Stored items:
++++++
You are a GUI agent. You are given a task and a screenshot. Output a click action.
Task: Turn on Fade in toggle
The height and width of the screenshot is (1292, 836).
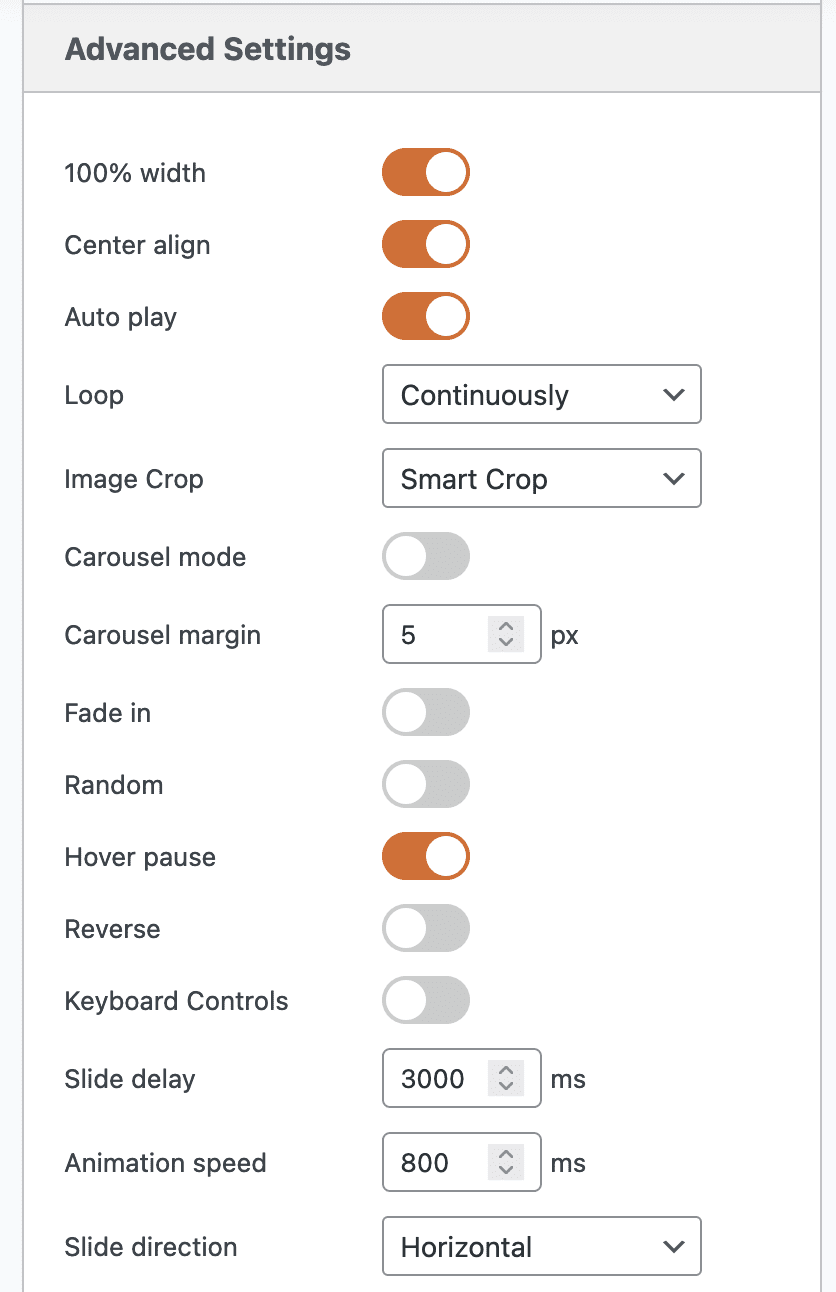pos(425,713)
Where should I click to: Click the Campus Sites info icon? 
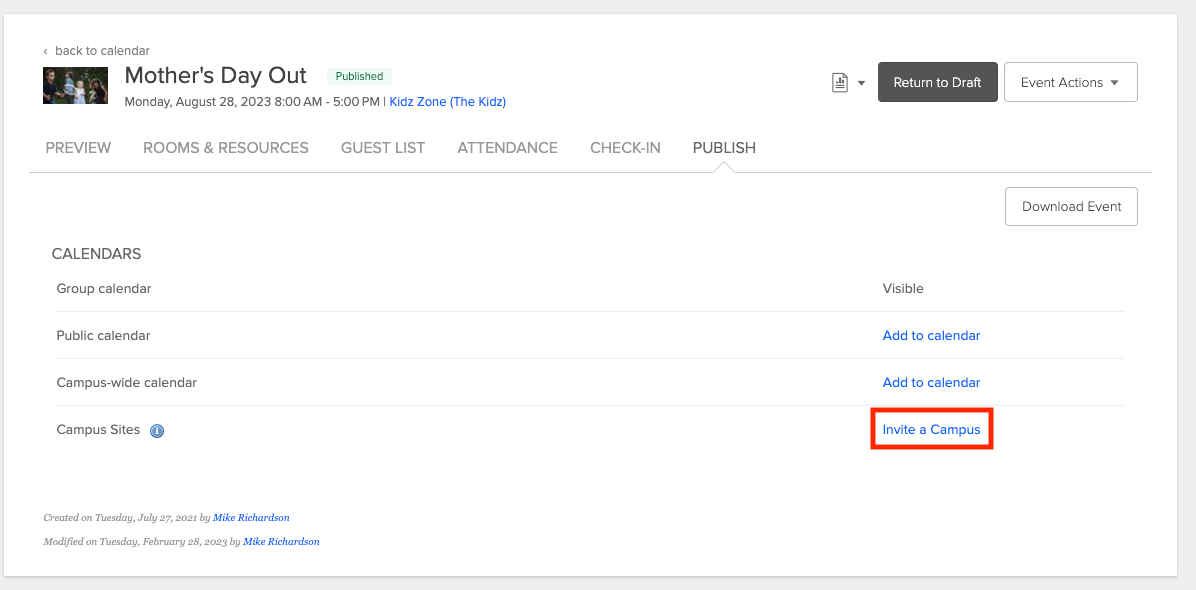point(157,431)
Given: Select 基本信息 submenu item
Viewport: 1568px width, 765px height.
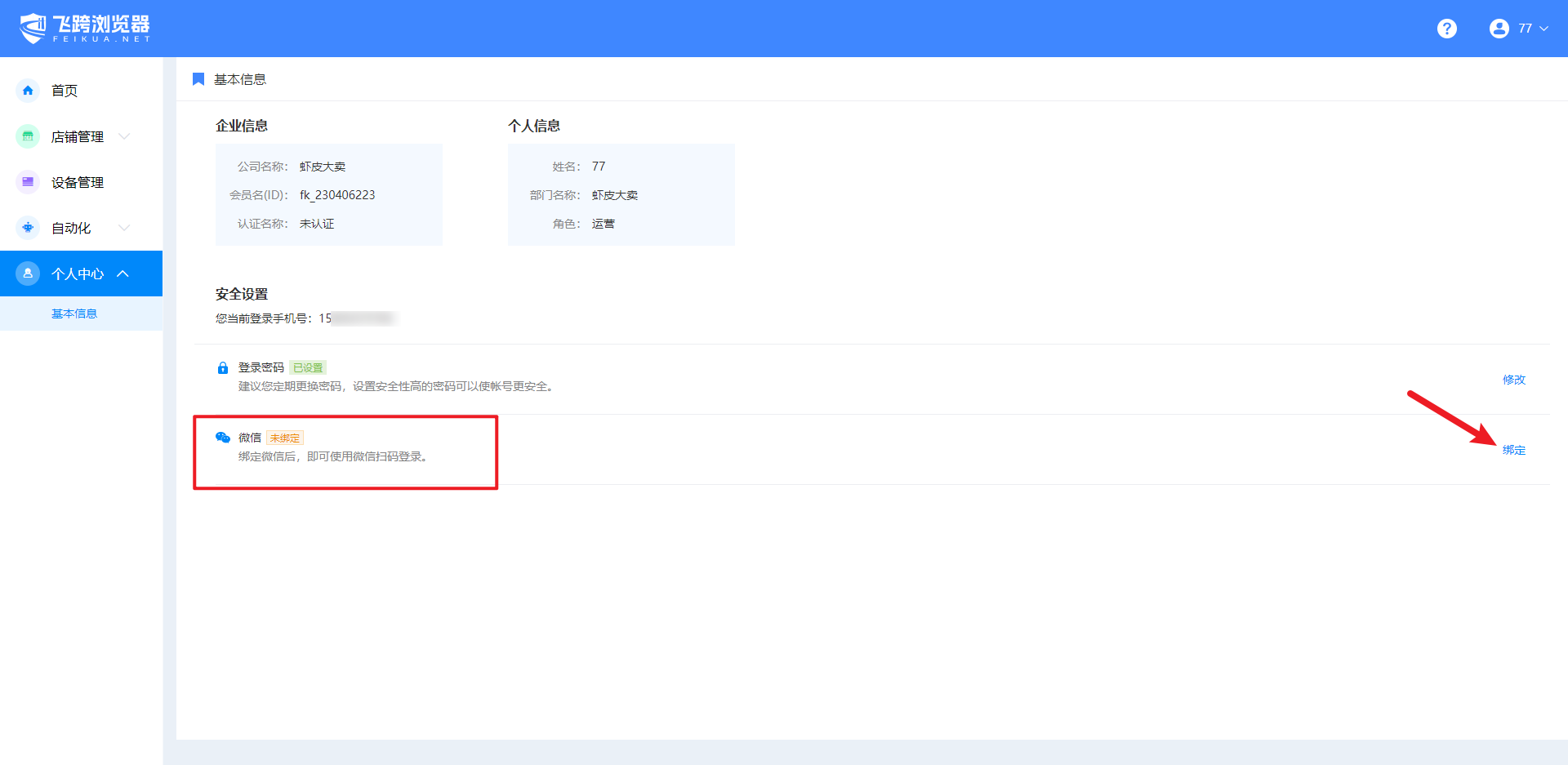Looking at the screenshot, I should 74,314.
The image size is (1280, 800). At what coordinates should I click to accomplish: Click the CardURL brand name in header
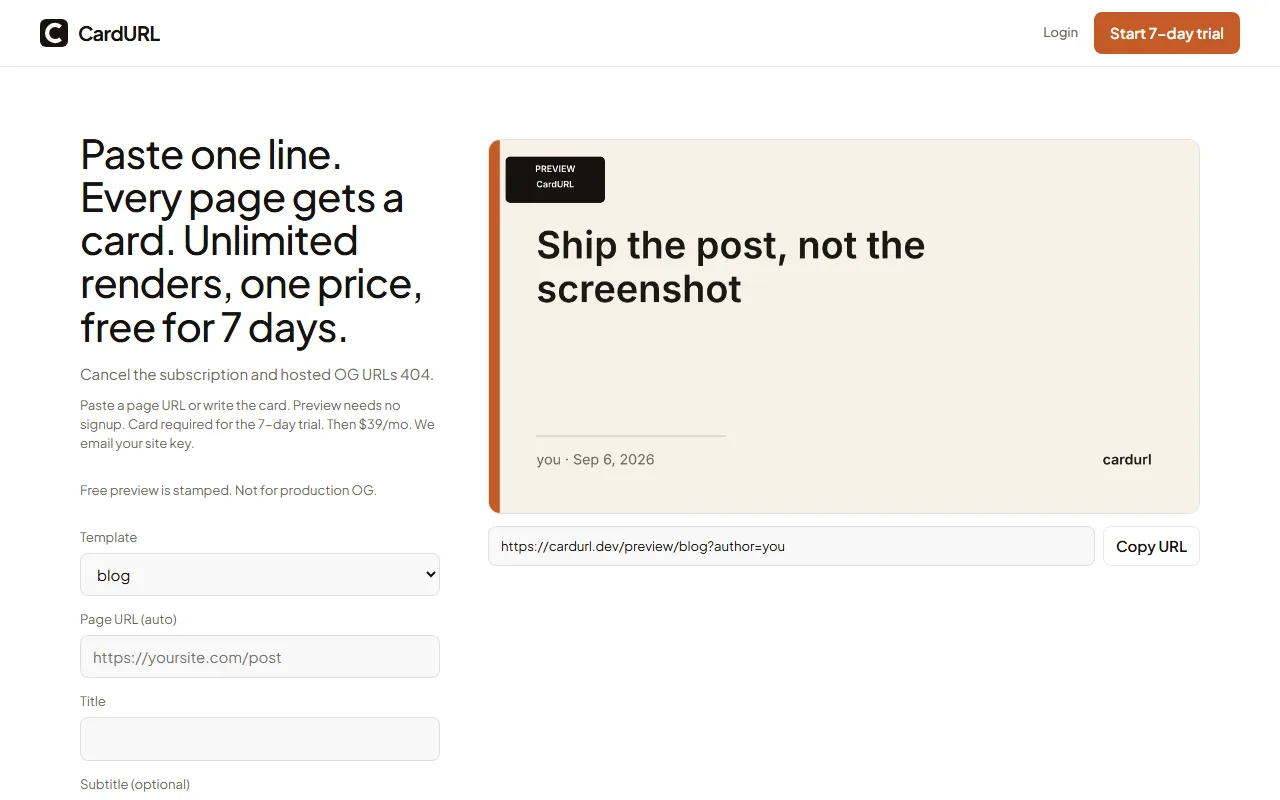click(x=119, y=34)
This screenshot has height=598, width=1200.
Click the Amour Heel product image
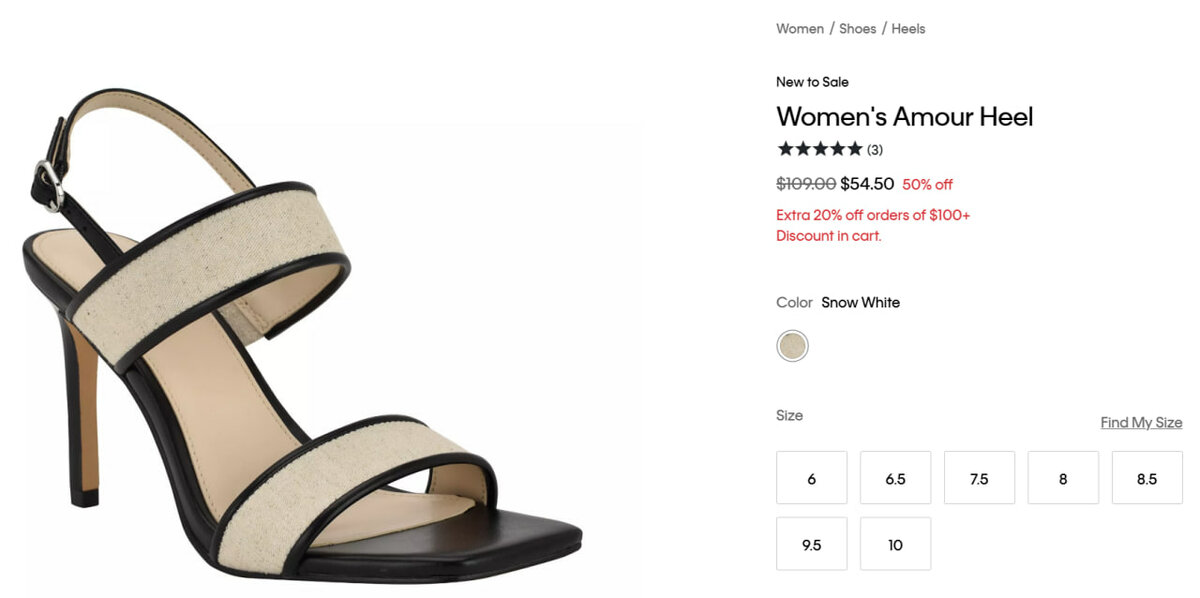300,330
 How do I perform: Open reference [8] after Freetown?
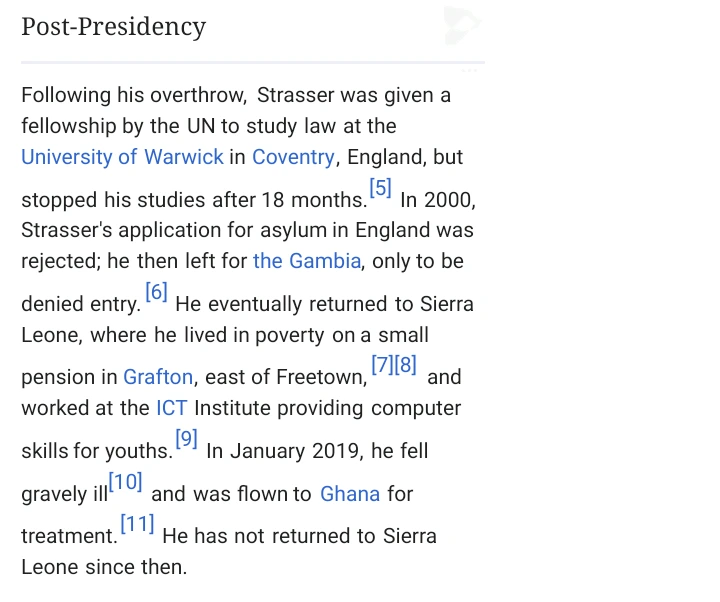(405, 365)
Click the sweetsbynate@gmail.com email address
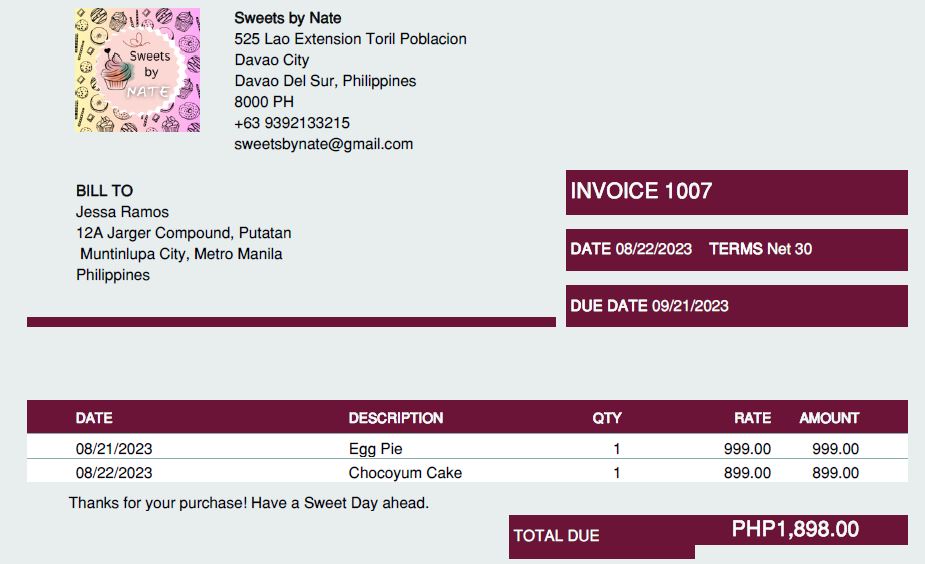This screenshot has height=564, width=925. (323, 144)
++++++
■ Directions
What is needed is an exact copy of every entry, minus the images.

■ Result below
You are a GUI agent. You are given a task and a screenshot. Output a click action.
Task: Turn on Fade in toggle
The height and width of the screenshot is (1292, 836).
pos(425,713)
Where should I click to: Click the Campus Sites info icon? 
point(157,431)
Given: Select 基本信息 submenu item
Viewport: 1568px width, 765px height.
Looking at the screenshot, I should 74,314.
The image size is (1280, 800). At what coordinates should I click to accomplish: Click the CardURL brand name in header
click(x=119, y=34)
This screenshot has height=598, width=1200.
Click the Amour Heel product image
300,330
 How do I perform: Open reference [8] after Freetown?
(405, 365)
Click the sweetsbynate@gmail.com email address
This screenshot has height=564, width=925. (323, 144)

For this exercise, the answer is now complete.